╭─ 提示本文

自分勝手な映画批評
夜霧よ今夜も有難う 夜霧よ今夜も有難う
1967 日本 94分
監督/江崎実生
出演/石原裕次郎 浅丘ルリ子 二谷英明 高品格 佐野浅夫
外国航路船の船員の相良(石原裕次郎)は、神戸港に帰港する直前の船の上から恋人の秋子(浅丘ルリ子)に電話をし、プロポーズをした。

いいよもう、みんな遠い昔の話だ

運命によって引き裂かれた男女の切ないラブストーリーを描いた作品。

劇中に何度も流れる本作の作品タイトルと同名の主題歌は、歌手・石原裕次郎の代表曲の1つである。裕次郎は歌手としても俳優と同等の認知があると思うので、裕次郎の代表曲という事は、すなわち国民的に知れ渡った楽曲という事でもあるだろう。

楽曲「夜霧よ今夜も有難う」には吉田拓郎や、ちあきなおみのカバーが存在する。ちょっとAOR風にも聞こえる拓郎の「夜霧よ今夜も有難う」、ちあきのディーバな「夜霧よ今夜も有難う」も大変素晴らしく、一聴の価値はある。

外国航路船の船乗りの相良は、恋人の秋子と結婚する為に神戸の教会で秋子を待っていた。しかし、いくら待っても秋子は現れなかった。秋子は教会へ行く途中で交通事故に遭ってしまっていたのだった。その日以来、秋子の行方は分からなくなってしまった。4年後、相良は船乗りを辞め、横浜でナイトクラブを経営していた。ただ、その裏側で、密出国をあっせんする逃がし屋の仕事もしており、相良の裏稼業を聞き付けた事情を抱えた様々な者たちが相良を頼って訪ねていた。ある日、シンガポールへの密出国を希望する夫婦が相良の元に現れた。その夫婦の妻は、かつての相良の恋人、秋子だった。

公言しているのかは知らないが、本作の下敷きにはハンフリー・ボガートの「カサブランカ」があるのは有名な話である。人知れぬ作品ならまだしも、映画史に燦然と輝く、超が付く程の有名な作品を下敷きとするのは、随分と大胆な試みであるだろう。

但し、すべてをトレースしている訳ではない。幾分かは名残はあるものの「カサブランカ」の大きな特色であった、戦時下の微妙な状態は再現していない。その分、日活アクション特有のハードボイルド色が前面に打ち出されている。なので「カサブランカ」とはニュアンスとタッチが異なる、ドメスティックな悲運のロマンスとして堪能する事が出来るのではないかと思う。

╰─
╭─ 提供情報

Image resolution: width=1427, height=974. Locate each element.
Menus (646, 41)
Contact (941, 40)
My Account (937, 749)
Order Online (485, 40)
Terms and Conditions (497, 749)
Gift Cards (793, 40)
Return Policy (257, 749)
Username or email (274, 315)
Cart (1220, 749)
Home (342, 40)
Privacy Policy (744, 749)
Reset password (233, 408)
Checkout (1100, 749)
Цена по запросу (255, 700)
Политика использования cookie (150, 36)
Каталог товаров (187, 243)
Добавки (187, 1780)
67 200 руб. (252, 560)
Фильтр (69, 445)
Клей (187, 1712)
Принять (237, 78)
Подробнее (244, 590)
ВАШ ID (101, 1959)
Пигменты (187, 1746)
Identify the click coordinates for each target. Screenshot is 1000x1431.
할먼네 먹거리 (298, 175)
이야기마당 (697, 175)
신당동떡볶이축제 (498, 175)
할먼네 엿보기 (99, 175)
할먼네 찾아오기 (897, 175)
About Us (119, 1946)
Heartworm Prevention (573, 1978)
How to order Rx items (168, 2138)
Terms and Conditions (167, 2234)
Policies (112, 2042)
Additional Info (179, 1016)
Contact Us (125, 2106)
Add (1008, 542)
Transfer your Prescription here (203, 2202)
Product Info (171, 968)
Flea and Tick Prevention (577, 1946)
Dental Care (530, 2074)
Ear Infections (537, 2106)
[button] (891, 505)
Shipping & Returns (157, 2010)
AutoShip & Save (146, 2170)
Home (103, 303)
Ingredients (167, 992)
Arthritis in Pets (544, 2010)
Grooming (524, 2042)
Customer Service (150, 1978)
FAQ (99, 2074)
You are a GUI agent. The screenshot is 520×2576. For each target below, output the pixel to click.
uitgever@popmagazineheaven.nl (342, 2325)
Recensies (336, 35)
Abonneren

╰─

課題一覧 ▸
a – 映画批評の本文のうち、「但し、すべてをトレースしてい」から「が出来るのではないかと思う。」までを、その語句も含めて一字一句違えずに引用してください。
b – 『夜霧よ今夜も有難う』の映画批評を、最後の文に続けて書き進めてください。
各行はこの課題には一切関係しません。

解答一覧 ▸
a –
但し、すべてをトレースしている訳ではない。幾分かは名残はあるものの「カサブランカ」の大きな特色であった、戦時下の微妙な状態は再現していない。その分、日活アクション特有のハードボイルド色が前面に打ち出されている。なので「カサブランカ」とはニュアンスとタッチが異なる、ドメスティックな悲運のロマンスとして堪能する事が出来るのではないかと思う。

b –
裕次郎のイメージは大きく分けて2つあると私は考える。1つは華々しくデビューした時からの、眩い青春スターとしてのイメージ。もう1つは、晩年まで続く「太陽にほえろ!」に代表されるボスのイメージ。本作公開当時、裕次郎は33歳。本作の時期は丁度、青春スターからボスのイメージへと移行する過渡期に当たるのではないかと思う。

但し、中途半端な時期だと言いたい訳ではない。我武者らな青年期を卒業し、脂が乗った時期でもある。そもそも本作のようなハードボイルドは、酸いも甘いも噛み分けた大人な年齢で演じるべきであるだろう。晴れてハードボイルドを演じるに相応しい年齢に達した裕次郎の演技は、本作の大きな見どころである。と同時に、少なからずボスへの予兆が垣間見れるのが興味深い。

ヒロインは浅丘ルリ子。難しい役どころなのだが、可憐と妖艶が同居する魅惑を武器に、切ない物語に儚くも美しく咲き誇っている姿は実に見事だ。

懐の深い二谷英明の演技も良い。また、高品格の役柄、演技が、後に石原プロで製作されたテレビドラマ「大都会」シリーズの布石のようにも感じられるのも面白い。

まだ改名する前、太田雅子の名前で出演している梶芽衣子の初々しい演技も必見。